Translation initiation of the insulin-like growth factor I receptor mRNA is mediated by an internal ribosome entry site.

作者信息

Giraud S, Greco A, Brink M, Diaz J J, Delafontaine P

机构信息

Division of Cardiology, University Hospital of Geneva, Rue Micheli-du-Crest 24, 1211 Geneva 14, Switzerland and the INSERM Unité 369, Faculté de Médecine Lyon RTH Laennec, 7 Rue Guillaume Paradin, 69372 Lyon Cedex 08, France.

出版信息

J Biol Chem. 2001 Feb 23;276(8):5668-75. doi: 10.1074/jbc.M005928200. Epub 2000 Nov 3.

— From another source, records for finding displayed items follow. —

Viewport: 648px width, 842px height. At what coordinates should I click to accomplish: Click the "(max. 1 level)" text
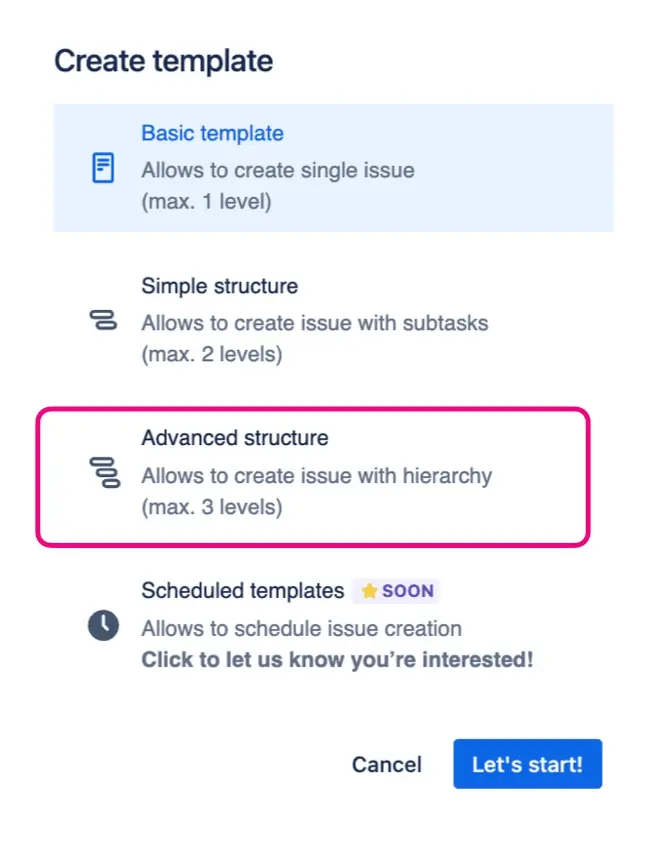(206, 200)
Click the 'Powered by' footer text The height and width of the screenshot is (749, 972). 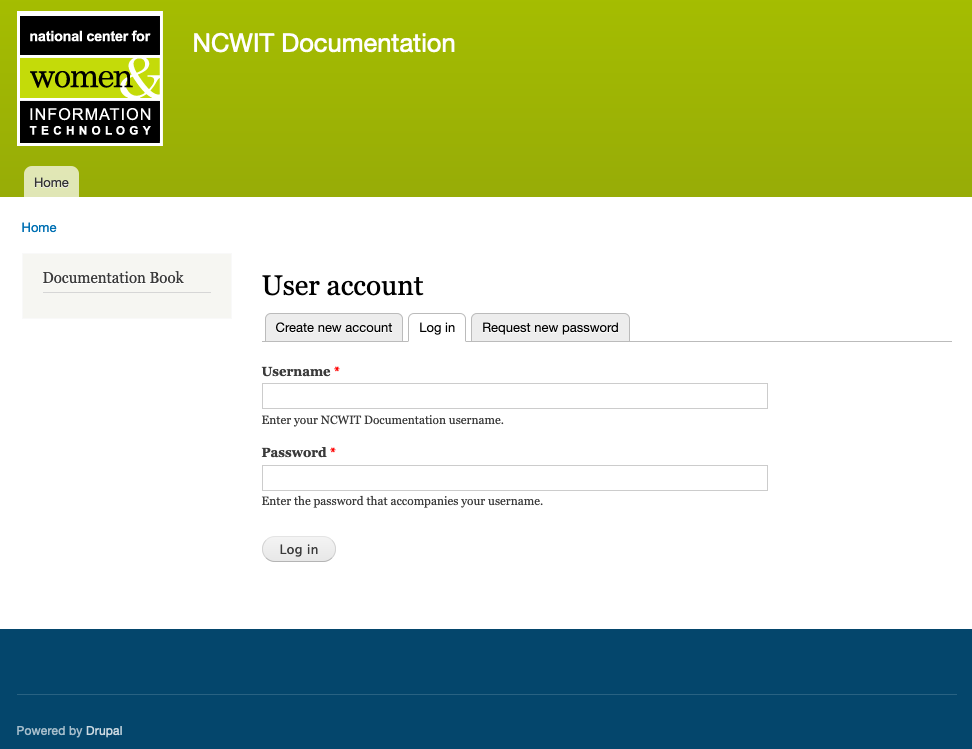49,731
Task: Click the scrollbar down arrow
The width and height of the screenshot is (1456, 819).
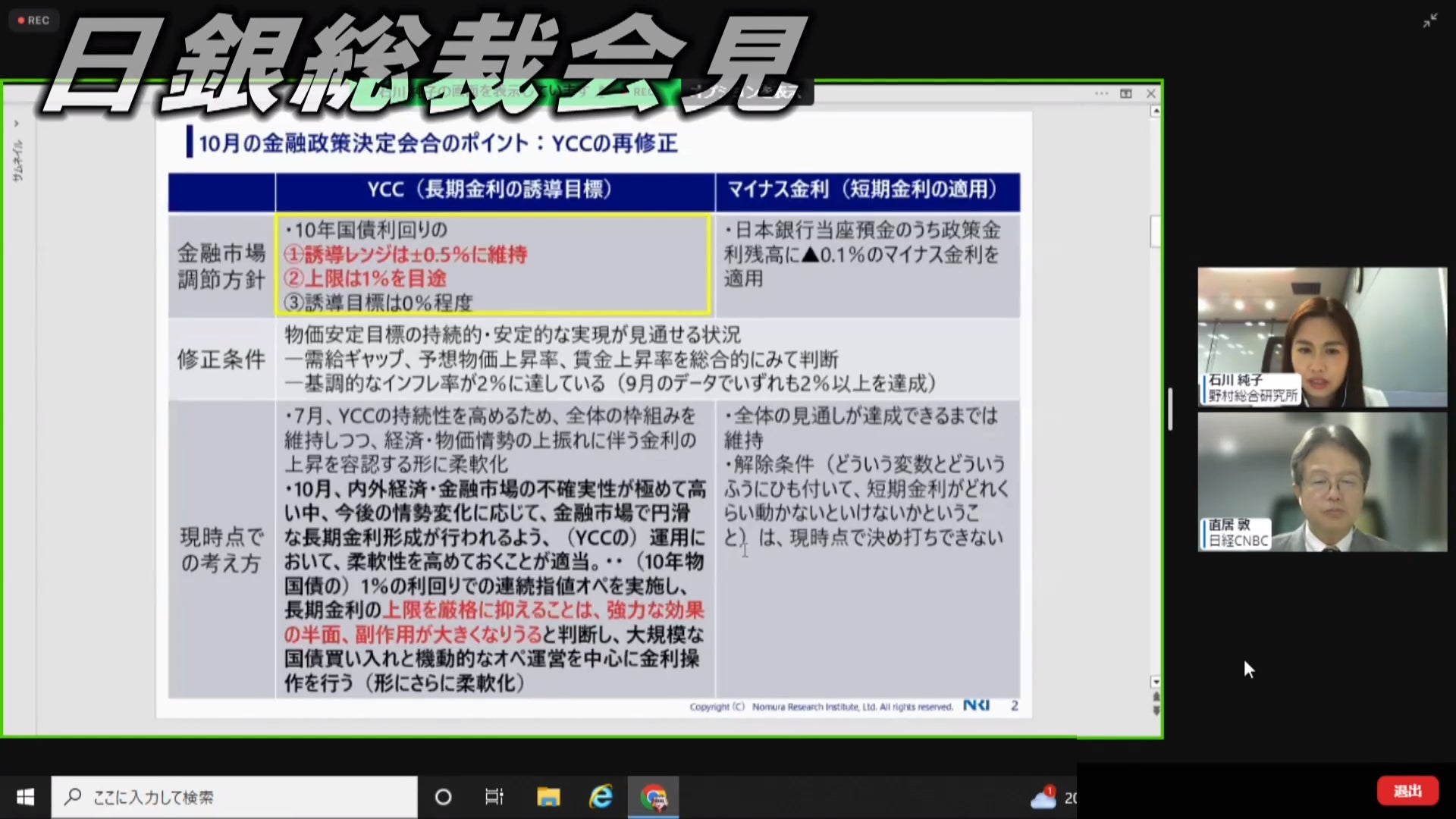Action: pos(1156,682)
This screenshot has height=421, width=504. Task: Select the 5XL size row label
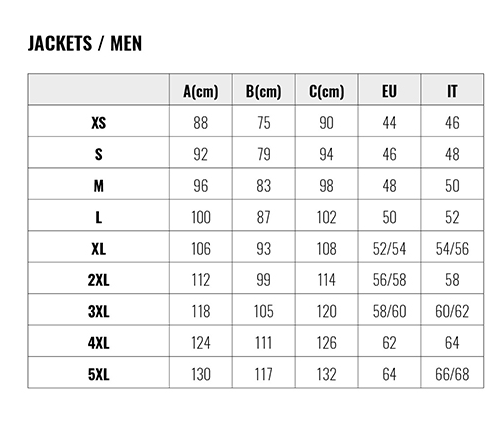(x=99, y=374)
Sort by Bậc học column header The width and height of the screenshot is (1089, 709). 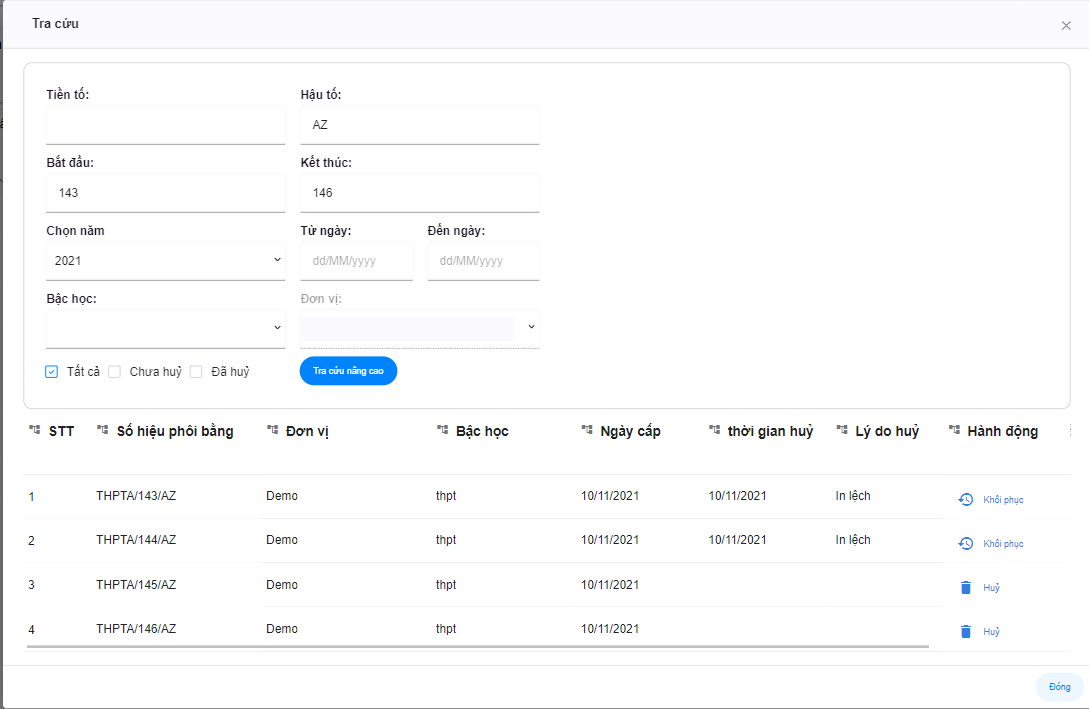482,432
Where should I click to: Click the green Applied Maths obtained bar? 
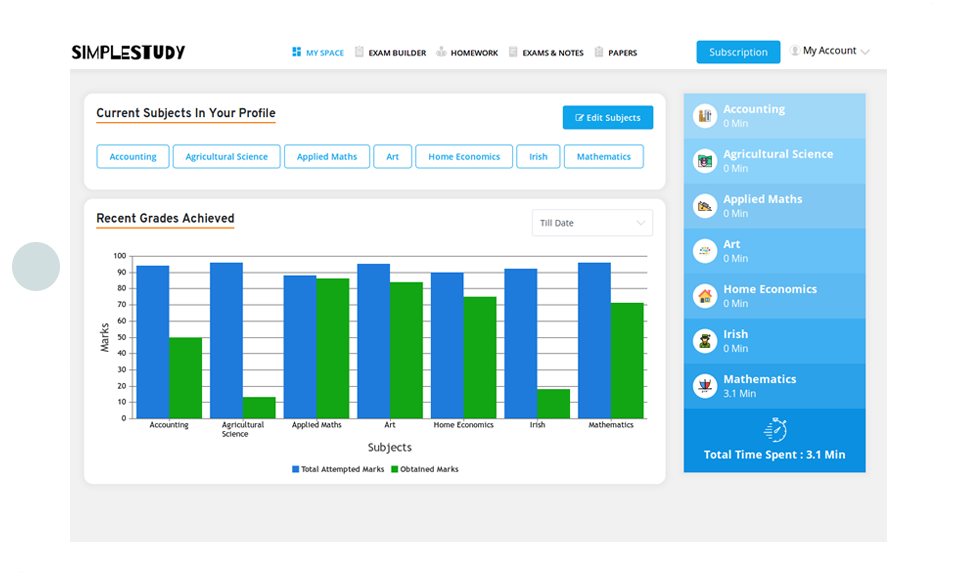(333, 348)
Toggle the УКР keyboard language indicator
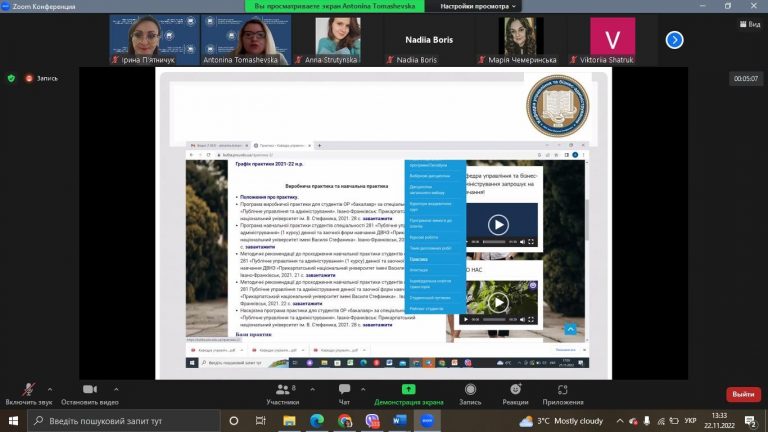 [x=690, y=421]
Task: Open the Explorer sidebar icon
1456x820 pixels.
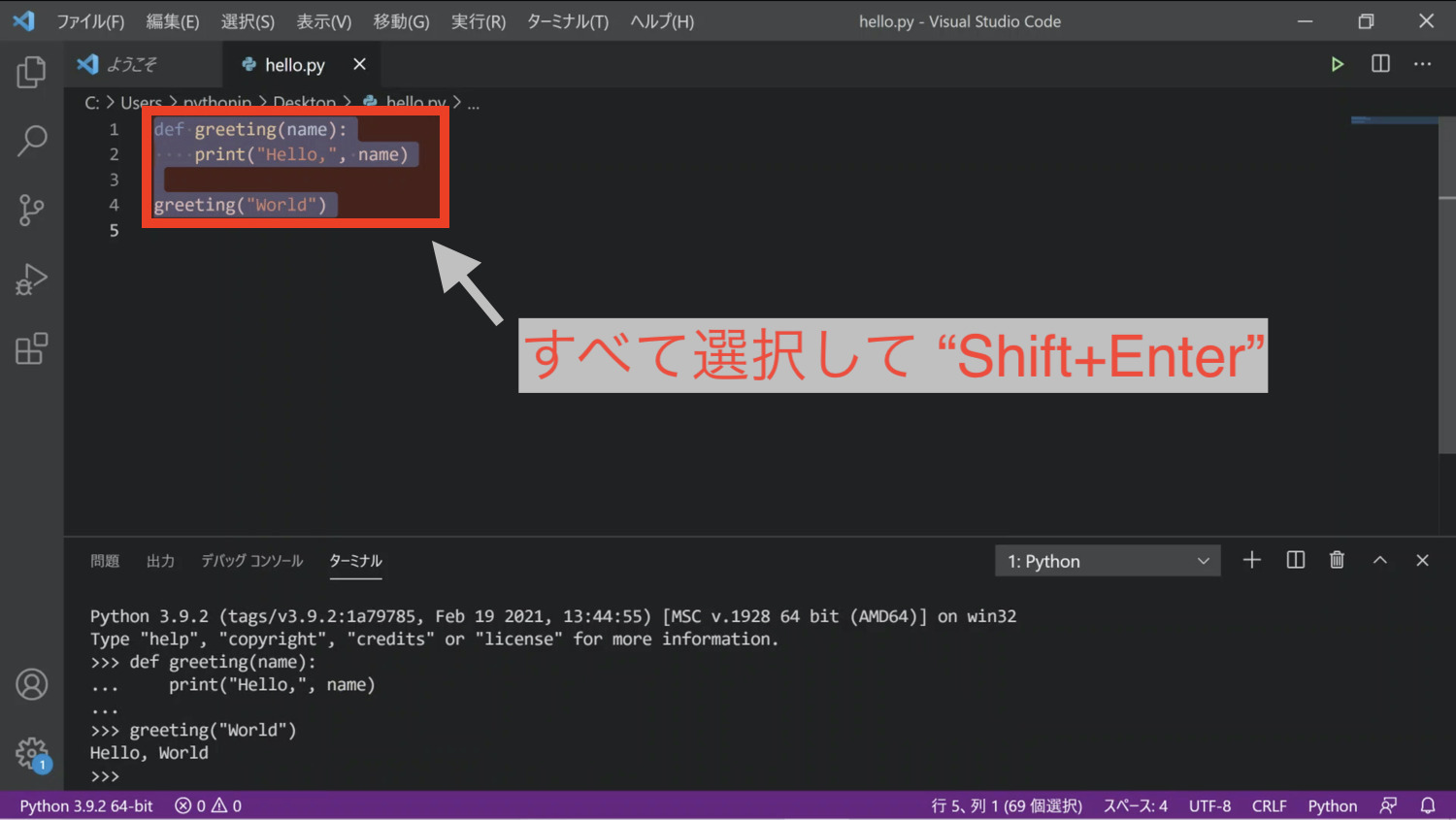Action: point(32,71)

DOI:10.1074/jbc.M005928200
PMID:11063741
Abstract

The insulin-like growth factor I receptor (IGF-IR) is a heterotetrameric receptor mediating the effects of insulin-like growth I and other growth factors. This receptor is encoded by an mRNA containing an unusually long, G-C-rich, and highly structured 5' untranslated region. Using bicistronic constructs, we demonstrated here that the 5' untranslated region of the IGF-IR allows translation initiation by internal ribosome entry and therefore constitutes an internal ribosome entry site. In vitro cross-linking revealed that this internal ribosome entry site binds a protein of 57 kDa. Immunoprecipitation of UV cross-linked proteins proved that this protein was the polypyrimidine tract-binding protein, a well known regulator of picornavirus mRNA translation. The efficiency of translation of the endogenous IGF-IR mRNA is not affected by rapamycin, which is a potent inhibitor of cap-dependent translation. This result provides evidence that the endogenous IGF-IR mRNA is translated, at least in part, through a cap-independent mechanism. This is the first report of a growth factor receptor containing sequence elements that allow translation initiation to occur by internal initiation. Because the IGF-IR has a pivotal function in the cell cycle, this mechanism of translation regulation could play a crucial role in the control of cell proliferation and differentiation.

摘要

胰岛素样生长因子I受体(IGF-IR)是一种异源四聚体受体,介导胰岛素样生长因子I及其他生长因子的作用。该受体由一种mRNA编码,该mRNA含有异常长、富含G-C且高度结构化的5'非翻译区。利用双顺反子构建体,我们在此证明IGF-IR的5'非翻译区允许通过内部核糖体进入进行翻译起始,因此构成一个内部核糖体进入位点。体外交联显示该内部核糖体进入位点结合一种57 kDa的蛋白质。对紫外线交联蛋白的免疫沉淀证明该蛋白质是多嘧啶序列结合蛋白,这是一种众所周知的微小RNA病毒mRNA翻译调节因子。雷帕霉素是帽依赖性翻译的有效抑制剂,内源性IGF-IR mRNA的翻译效率不受其影响。这一结果证明内源性IGF-IR mRNA至少部分是通过不依赖帽的机制进行翻译的。这是关于生长因子受体含有允许通过内部起始进行翻译起始的序列元件的首次报道。由于IGF-IR在细胞周期中具有关键作用,这种翻译调控机制可能在细胞增殖和分化的控制中发挥关键作用。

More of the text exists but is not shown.